Continuation of the front page (56) References JP-A-60-67275 (JP, A) JP-A-49-118126 (JP, A) JP-A-56-95768 (JP, A) JP-A-46-5263 (JP , A) JP 52-77329 (JP, A) JP 59-227567 (JP, A) JP 59-146311 (JP, A) JP 61-108064 (JP, A) 61-127079 (JP, U)

Claims (3)

[Claims] 1. Steering wheels (3F), (3) whose directions can be freely changed.
R) means for detecting the actual steering angle, and
Steering actuators (13F) and (13R) for changing the steering wheels (3F) and (3R) so as to bring the actual steering angle closer to the target steering angle. ) Is a power steering device for a working vehicle, which is provided with a steering control means for automatically operating based on the information of the both means, the vehicle body tilt detecting means (D) for detecting the tilt of the vehicle body is provided, and the operation is performed.

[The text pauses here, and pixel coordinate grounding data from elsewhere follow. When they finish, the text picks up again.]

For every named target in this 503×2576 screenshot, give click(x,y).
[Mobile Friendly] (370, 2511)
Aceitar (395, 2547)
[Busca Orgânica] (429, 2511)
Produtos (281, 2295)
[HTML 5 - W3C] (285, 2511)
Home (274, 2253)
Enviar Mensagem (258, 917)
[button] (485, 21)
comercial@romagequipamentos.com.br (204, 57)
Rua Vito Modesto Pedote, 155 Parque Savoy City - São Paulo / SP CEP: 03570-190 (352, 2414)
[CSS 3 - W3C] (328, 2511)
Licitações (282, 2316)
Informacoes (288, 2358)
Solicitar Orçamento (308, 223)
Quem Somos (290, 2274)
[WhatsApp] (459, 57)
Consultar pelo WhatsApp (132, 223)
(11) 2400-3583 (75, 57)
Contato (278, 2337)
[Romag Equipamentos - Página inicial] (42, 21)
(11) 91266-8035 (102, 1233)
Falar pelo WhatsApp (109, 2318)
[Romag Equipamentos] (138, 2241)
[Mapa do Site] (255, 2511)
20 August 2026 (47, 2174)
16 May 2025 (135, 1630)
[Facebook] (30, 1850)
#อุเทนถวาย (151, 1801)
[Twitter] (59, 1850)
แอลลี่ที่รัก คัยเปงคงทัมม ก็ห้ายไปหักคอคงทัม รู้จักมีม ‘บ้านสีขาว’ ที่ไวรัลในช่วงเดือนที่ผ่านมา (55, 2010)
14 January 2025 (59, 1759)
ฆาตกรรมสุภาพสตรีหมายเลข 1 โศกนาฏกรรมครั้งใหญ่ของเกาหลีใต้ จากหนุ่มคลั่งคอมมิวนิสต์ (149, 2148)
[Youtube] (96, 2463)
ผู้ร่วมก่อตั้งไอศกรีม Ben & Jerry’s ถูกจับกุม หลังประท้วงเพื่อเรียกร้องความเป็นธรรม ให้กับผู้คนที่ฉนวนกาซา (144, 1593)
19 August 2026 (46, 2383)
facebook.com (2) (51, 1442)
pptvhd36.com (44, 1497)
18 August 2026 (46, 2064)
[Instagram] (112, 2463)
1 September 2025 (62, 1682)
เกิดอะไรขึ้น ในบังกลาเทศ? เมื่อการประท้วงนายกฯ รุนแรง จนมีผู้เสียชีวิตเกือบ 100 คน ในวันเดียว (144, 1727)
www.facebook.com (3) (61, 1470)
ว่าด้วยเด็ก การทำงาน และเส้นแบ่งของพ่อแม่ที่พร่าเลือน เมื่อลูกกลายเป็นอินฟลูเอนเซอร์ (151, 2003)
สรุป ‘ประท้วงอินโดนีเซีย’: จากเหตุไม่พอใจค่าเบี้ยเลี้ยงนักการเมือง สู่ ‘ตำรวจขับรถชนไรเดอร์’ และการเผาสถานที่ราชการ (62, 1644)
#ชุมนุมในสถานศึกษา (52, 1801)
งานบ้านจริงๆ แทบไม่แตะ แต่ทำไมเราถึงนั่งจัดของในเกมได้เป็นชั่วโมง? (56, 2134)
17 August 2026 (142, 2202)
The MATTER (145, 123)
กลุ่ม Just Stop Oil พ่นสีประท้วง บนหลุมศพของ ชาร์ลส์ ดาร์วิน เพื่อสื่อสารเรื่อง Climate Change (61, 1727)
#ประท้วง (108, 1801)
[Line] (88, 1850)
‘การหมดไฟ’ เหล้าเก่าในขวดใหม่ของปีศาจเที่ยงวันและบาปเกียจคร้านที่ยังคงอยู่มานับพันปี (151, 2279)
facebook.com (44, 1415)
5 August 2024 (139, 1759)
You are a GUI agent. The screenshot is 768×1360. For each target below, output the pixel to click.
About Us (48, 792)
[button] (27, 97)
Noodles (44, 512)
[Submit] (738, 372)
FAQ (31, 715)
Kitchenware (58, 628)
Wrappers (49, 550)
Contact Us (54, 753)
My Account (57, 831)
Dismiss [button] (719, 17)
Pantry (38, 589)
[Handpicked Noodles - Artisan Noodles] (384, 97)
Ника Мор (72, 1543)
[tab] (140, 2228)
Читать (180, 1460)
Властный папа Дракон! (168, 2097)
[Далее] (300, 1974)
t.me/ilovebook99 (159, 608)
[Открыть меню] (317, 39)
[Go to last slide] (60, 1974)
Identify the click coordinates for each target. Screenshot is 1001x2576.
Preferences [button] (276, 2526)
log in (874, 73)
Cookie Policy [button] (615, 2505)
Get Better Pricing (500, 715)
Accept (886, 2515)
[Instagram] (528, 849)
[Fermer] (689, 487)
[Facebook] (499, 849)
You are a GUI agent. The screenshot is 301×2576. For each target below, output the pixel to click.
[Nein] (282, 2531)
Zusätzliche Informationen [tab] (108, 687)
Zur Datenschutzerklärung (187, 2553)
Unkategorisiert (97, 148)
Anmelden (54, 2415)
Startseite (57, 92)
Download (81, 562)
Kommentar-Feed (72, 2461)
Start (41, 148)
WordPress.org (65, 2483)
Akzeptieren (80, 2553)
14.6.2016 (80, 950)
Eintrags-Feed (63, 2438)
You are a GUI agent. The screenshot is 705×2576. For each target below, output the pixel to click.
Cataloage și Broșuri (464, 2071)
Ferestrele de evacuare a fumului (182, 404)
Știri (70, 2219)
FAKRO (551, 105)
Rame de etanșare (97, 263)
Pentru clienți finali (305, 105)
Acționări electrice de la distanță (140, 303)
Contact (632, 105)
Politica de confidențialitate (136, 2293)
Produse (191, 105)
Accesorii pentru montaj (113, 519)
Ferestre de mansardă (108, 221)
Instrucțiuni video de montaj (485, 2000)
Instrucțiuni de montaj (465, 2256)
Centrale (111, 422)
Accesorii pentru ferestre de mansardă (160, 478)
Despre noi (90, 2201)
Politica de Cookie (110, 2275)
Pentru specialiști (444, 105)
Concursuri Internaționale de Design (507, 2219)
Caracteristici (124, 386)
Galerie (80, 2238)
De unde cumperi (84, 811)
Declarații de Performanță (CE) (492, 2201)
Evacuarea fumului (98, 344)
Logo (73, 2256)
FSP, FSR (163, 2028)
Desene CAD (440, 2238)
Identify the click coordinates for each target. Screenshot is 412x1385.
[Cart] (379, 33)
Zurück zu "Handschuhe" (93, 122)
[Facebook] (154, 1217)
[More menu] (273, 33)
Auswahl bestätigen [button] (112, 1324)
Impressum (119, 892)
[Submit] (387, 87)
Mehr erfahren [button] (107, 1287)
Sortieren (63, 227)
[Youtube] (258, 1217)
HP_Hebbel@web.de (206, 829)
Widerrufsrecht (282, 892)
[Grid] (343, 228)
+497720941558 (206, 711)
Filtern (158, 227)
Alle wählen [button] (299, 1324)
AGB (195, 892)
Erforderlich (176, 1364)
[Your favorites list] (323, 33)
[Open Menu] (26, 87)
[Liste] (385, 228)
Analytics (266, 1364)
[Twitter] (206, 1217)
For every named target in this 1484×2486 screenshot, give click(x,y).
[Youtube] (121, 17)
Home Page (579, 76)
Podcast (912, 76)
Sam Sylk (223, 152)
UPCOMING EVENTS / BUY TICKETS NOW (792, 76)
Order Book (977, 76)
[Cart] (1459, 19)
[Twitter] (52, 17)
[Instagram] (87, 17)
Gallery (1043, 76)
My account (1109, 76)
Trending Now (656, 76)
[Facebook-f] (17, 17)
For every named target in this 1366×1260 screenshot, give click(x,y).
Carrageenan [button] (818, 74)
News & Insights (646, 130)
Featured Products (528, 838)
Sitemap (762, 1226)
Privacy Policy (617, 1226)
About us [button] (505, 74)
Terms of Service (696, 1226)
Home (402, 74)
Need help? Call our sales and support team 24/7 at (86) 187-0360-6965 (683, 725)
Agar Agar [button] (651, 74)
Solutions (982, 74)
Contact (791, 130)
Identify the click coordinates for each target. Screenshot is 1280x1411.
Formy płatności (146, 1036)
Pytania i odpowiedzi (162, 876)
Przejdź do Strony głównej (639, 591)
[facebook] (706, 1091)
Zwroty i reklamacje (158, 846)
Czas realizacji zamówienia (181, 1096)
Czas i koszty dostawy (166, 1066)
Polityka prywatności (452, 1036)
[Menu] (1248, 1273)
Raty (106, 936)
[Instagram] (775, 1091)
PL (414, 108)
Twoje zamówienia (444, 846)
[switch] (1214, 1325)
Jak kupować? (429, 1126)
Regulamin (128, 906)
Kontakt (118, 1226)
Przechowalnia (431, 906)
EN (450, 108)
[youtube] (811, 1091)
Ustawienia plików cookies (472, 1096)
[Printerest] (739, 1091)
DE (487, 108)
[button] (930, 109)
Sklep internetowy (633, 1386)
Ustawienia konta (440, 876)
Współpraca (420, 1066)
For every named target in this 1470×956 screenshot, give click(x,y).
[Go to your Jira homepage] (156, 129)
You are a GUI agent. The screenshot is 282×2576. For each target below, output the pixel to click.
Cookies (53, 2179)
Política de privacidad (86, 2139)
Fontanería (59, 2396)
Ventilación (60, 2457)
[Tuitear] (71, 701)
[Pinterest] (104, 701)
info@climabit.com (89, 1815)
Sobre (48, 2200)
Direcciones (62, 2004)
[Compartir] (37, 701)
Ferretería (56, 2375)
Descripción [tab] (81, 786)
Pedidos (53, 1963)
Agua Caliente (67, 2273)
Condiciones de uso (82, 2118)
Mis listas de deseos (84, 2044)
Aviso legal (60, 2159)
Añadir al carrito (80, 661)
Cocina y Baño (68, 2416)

The maximum steerable steering angle is automatically set based on the information of the vehicle body inclination detecting means (D) so that the maximum possible steering angle is smaller when the vehicle body inclination is larger than when it is smaller. A power steering device for a work vehicle, which is provided with means for changing the maximum steering angle. 2. The power steering apparatus for a work vehicle according to claim 1, wherein the maximum steering angle changing means is means for changing the target steering angle based on the vehicle body tilt detection information. 3. A power steering apparatus for a work vehicle according to claim 1 or 2, wherein the vehicle body inclination detecting means (D) is means for detecting an inclination of the vehicle body in the front-rear direction.